[Stored dataset items]
* * *

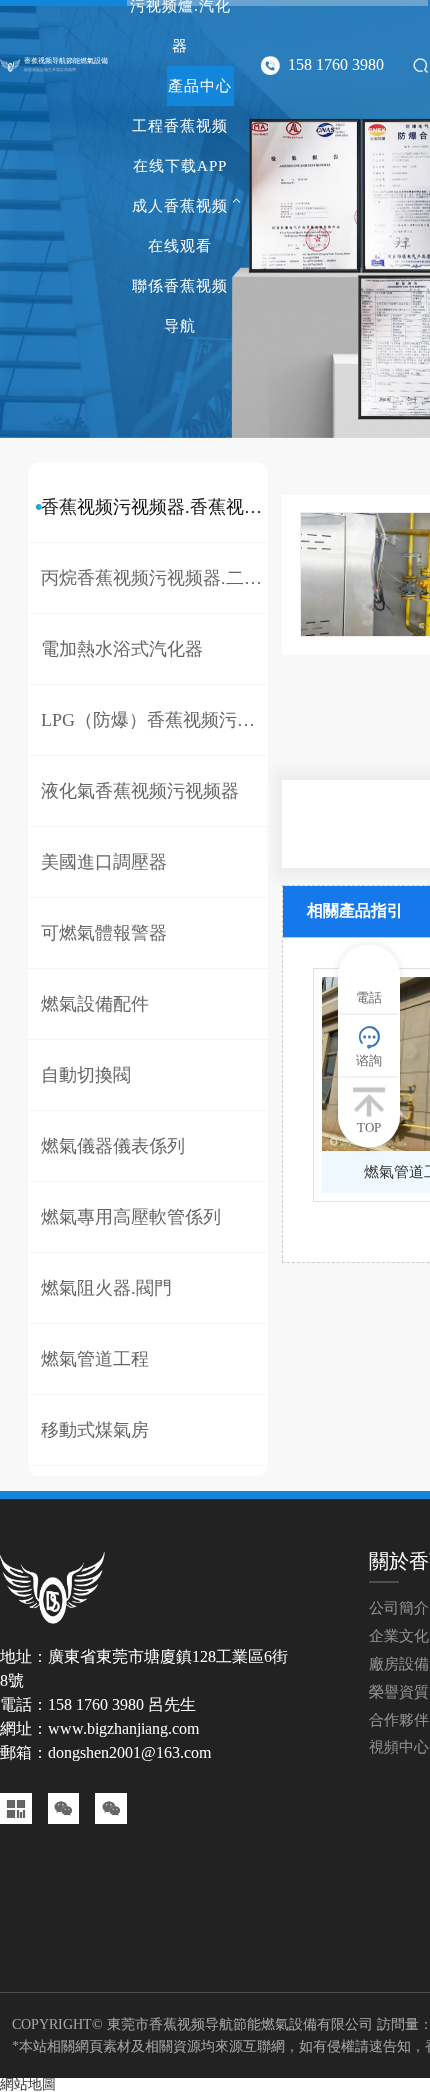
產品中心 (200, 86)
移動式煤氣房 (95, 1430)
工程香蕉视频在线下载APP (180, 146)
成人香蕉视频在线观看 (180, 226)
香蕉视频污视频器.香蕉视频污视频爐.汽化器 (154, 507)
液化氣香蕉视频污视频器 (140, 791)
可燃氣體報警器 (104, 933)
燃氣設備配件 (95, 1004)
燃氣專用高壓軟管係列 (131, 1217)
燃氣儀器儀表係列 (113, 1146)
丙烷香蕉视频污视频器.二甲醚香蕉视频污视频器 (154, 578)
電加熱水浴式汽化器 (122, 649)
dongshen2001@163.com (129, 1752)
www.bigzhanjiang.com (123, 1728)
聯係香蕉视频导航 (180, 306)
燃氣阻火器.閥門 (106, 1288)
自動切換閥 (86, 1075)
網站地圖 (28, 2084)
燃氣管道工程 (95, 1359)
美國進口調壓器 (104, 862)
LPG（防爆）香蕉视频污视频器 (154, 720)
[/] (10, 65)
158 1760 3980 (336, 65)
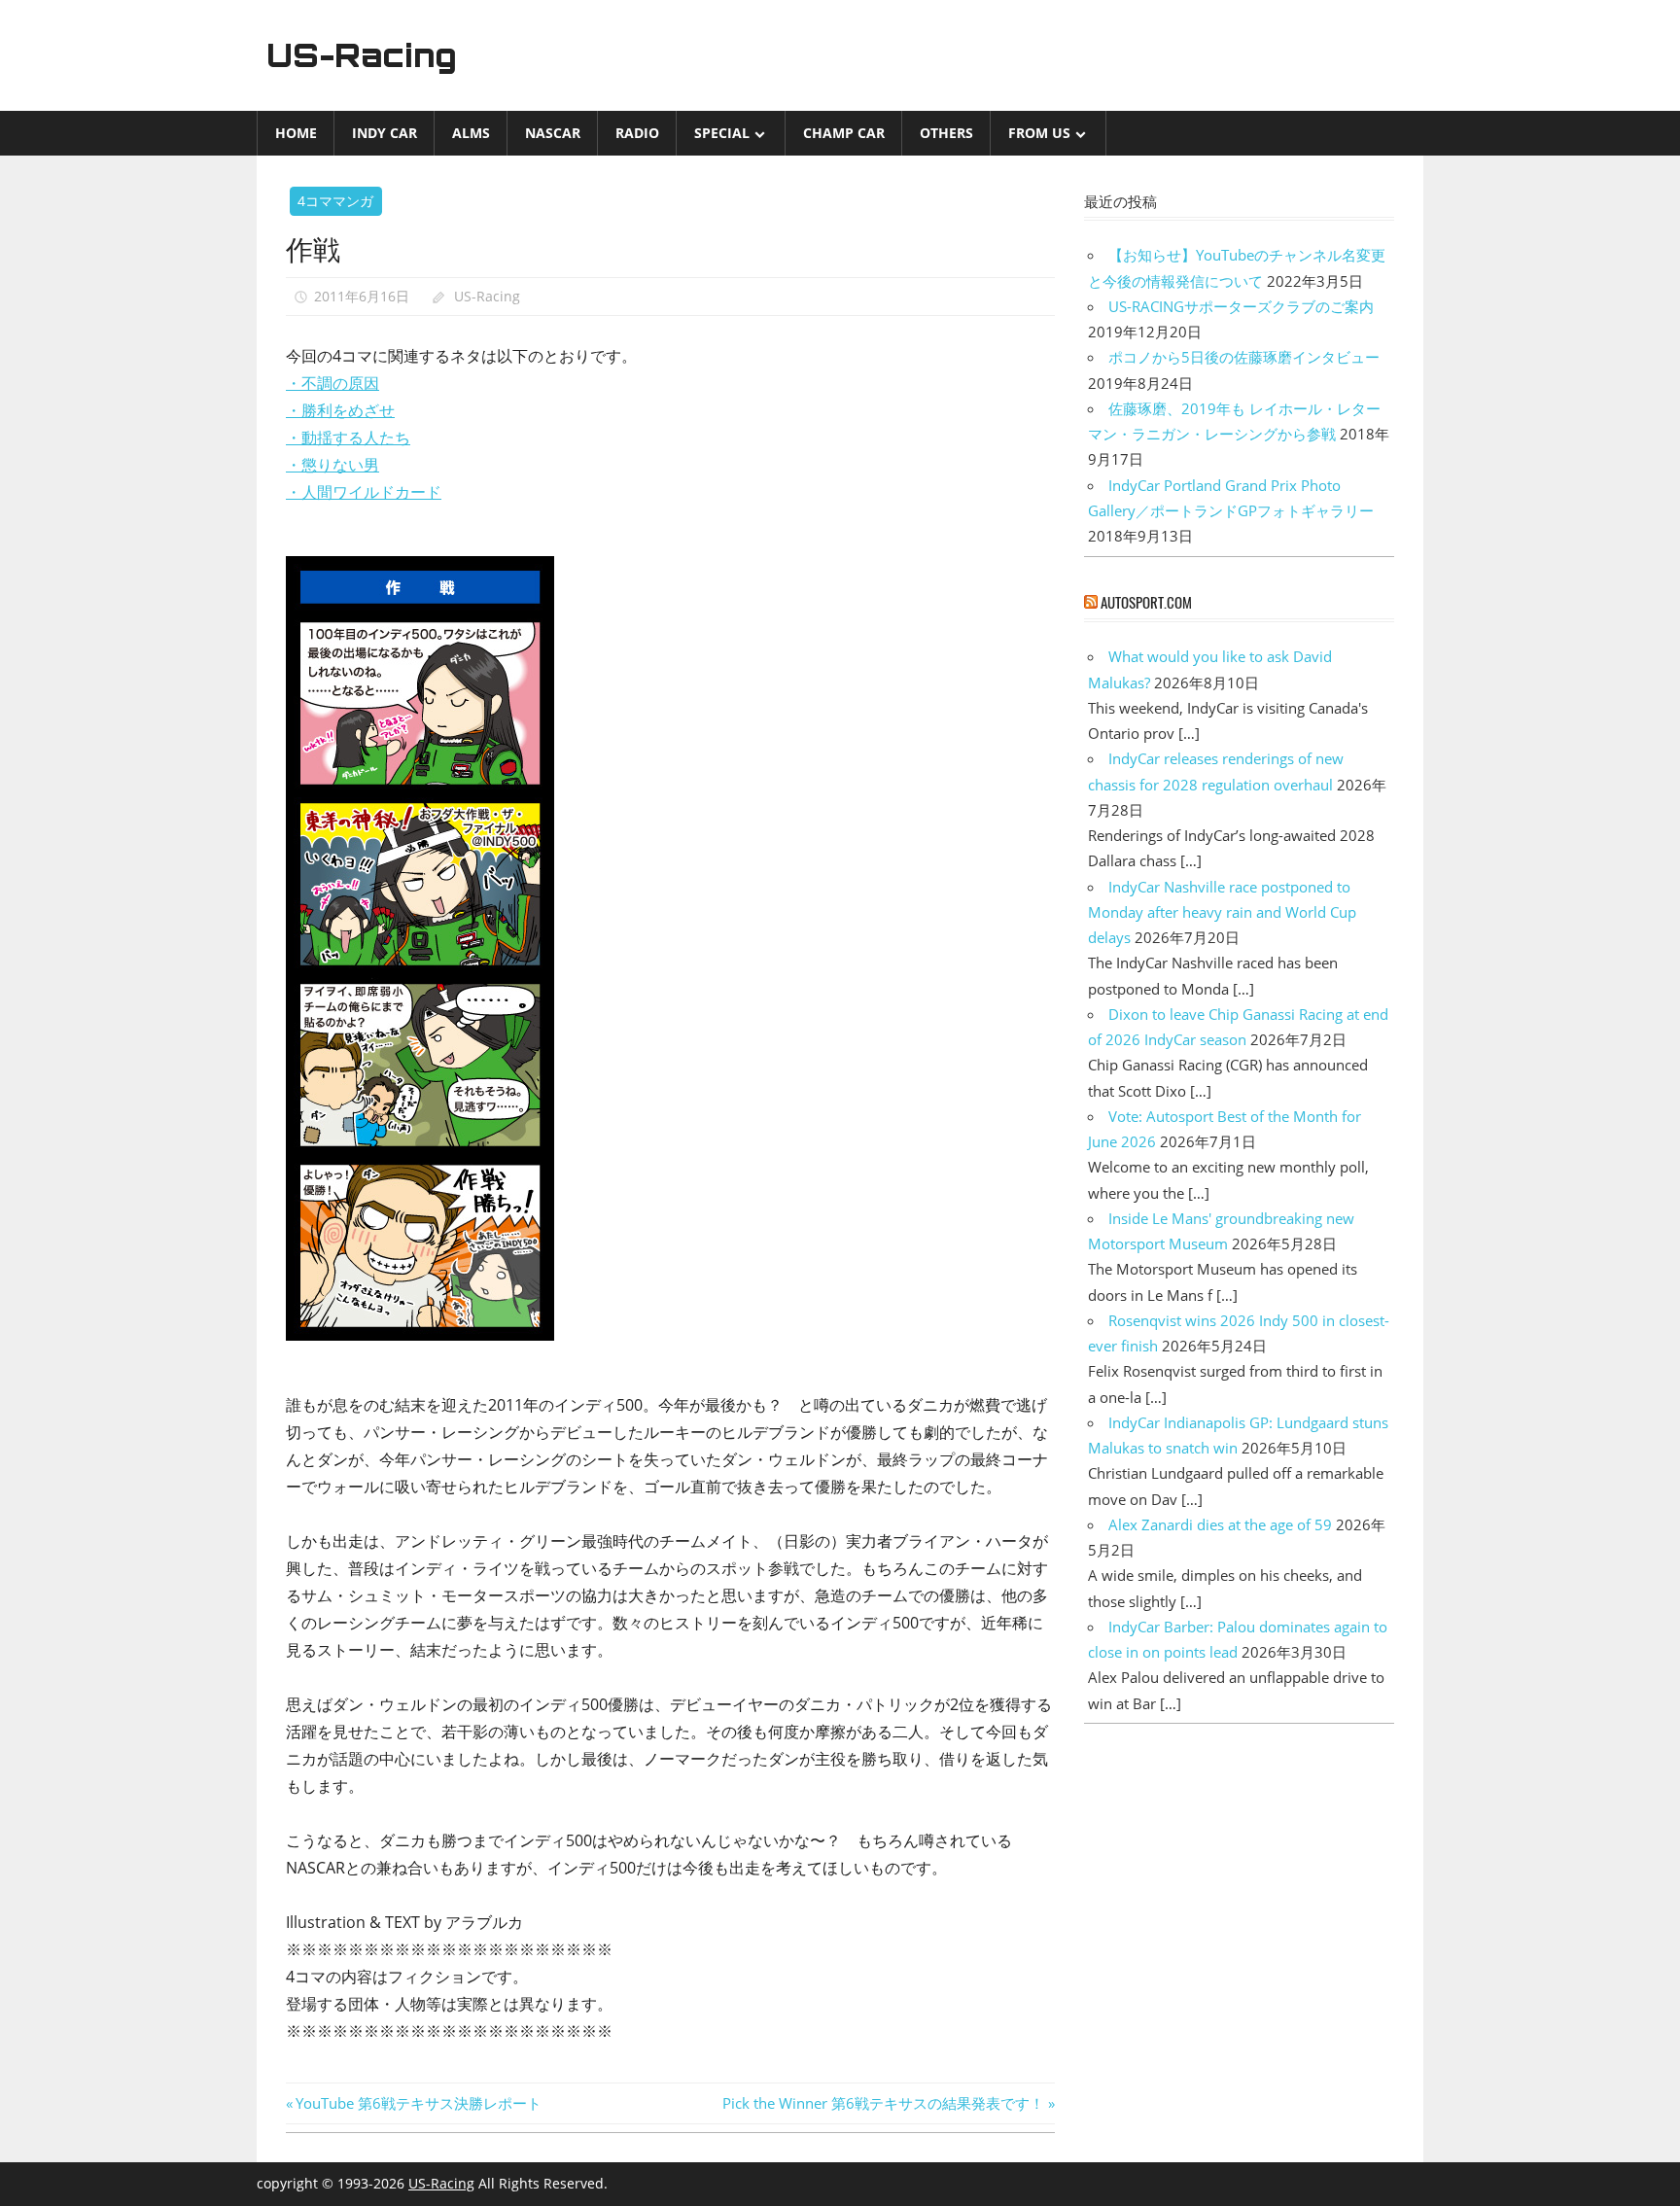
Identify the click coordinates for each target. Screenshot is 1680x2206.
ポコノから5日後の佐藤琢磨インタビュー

* * *

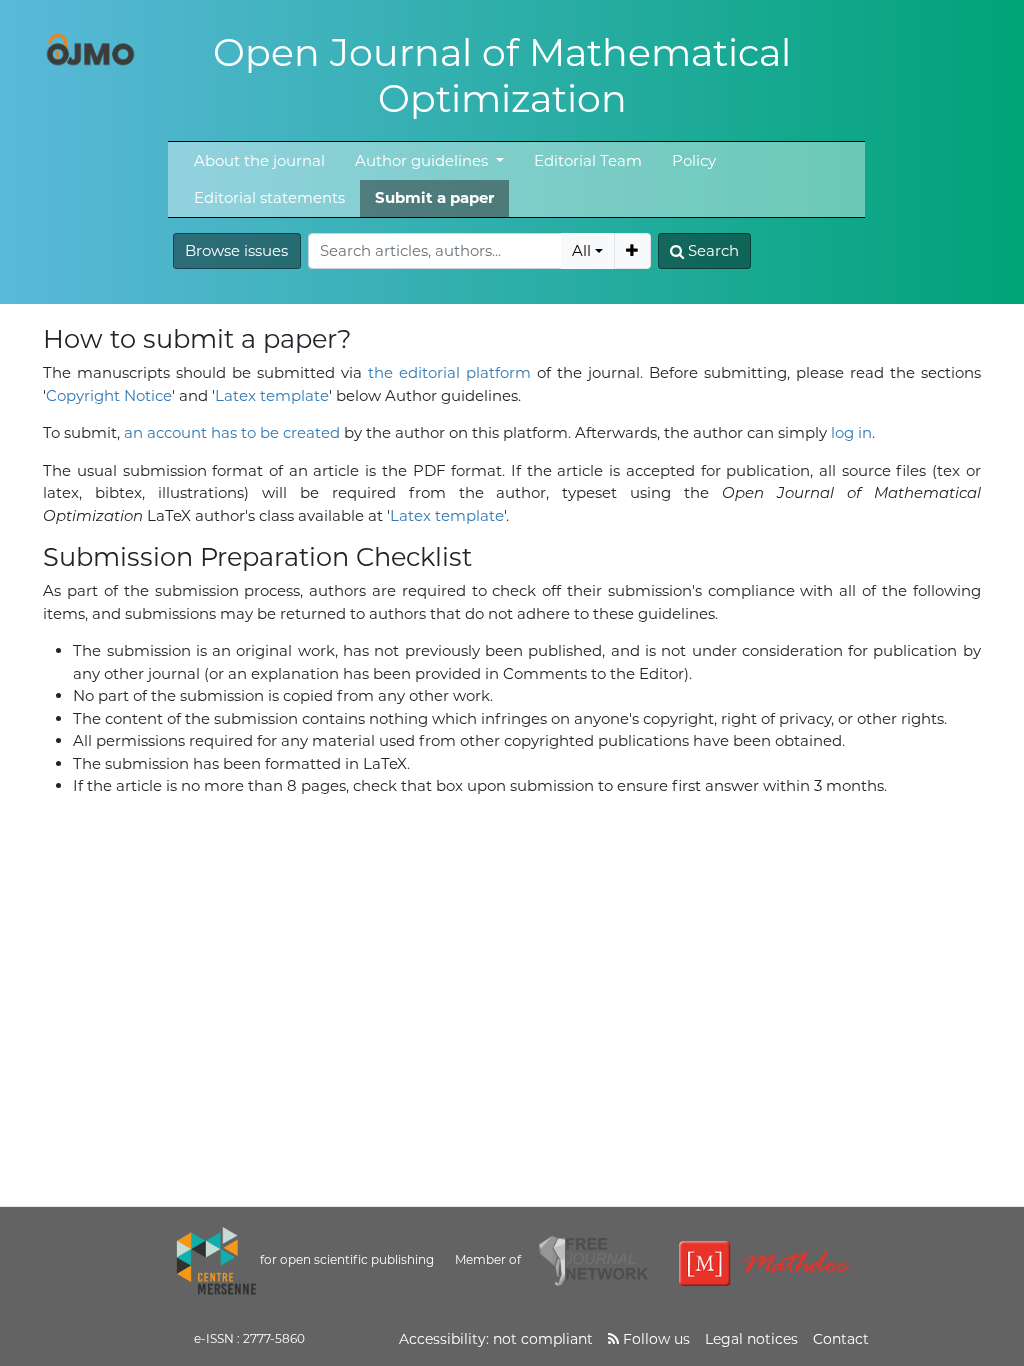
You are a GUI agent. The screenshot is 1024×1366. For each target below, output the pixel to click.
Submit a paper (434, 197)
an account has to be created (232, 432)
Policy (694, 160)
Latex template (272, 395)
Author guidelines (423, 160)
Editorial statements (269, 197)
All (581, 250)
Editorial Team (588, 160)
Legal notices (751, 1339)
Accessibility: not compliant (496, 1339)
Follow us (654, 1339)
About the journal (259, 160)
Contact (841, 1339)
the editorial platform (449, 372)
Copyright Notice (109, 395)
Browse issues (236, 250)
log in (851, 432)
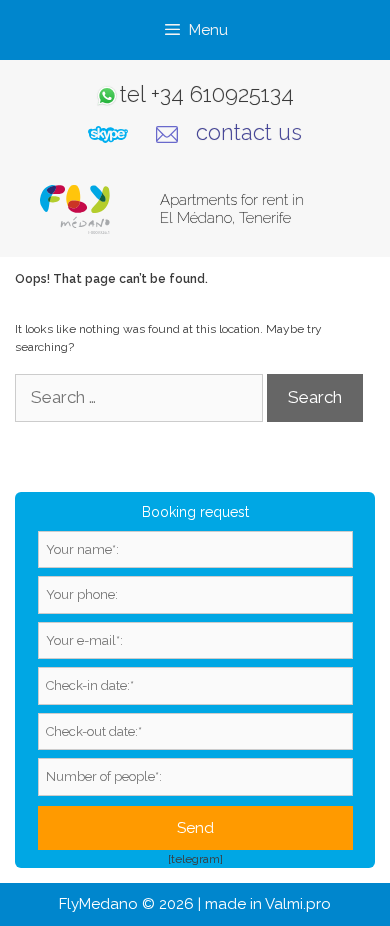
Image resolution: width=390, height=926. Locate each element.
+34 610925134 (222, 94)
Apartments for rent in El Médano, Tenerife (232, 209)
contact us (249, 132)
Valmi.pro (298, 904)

* * *

*ASSIGNMENT:* Using the records above, print exactly the lines between the ones containing "可燃氣體報警器 (104, 933)" and "ポコノから5日後の佐藤琢磨インタビュー", inclusive, and nothing else; no pictures.

*RESULT FOR THIS TASK:*
可燃氣體報警器 (104, 933)
燃氣設備配件 (95, 1004)
燃氣專用高壓軟管係列 (131, 1217)
燃氣儀器儀表係列 (113, 1146)
丙烷香蕉视频污视频器.二甲醚香蕉视频污视频器 (154, 578)
電加熱水浴式汽化器 (122, 649)
dongshen2001@163.com (129, 1752)
www.bigzhanjiang.com (123, 1728)
聯係香蕉视频导航 (180, 306)
燃氣阻火器.閥門 (106, 1288)
自動切換閥 (86, 1075)
網站地圖 (28, 2084)
燃氣管道工程 (95, 1359)
美國進口調壓器 (104, 862)
LPG（防爆）香蕉视频污视频器 (154, 720)
[/] (10, 65)
158 1760 3980 (336, 65)
Identify the click coordinates for each target. Screenshot is 1680x2206.
ポコノから5日後の佐藤琢磨インタビュー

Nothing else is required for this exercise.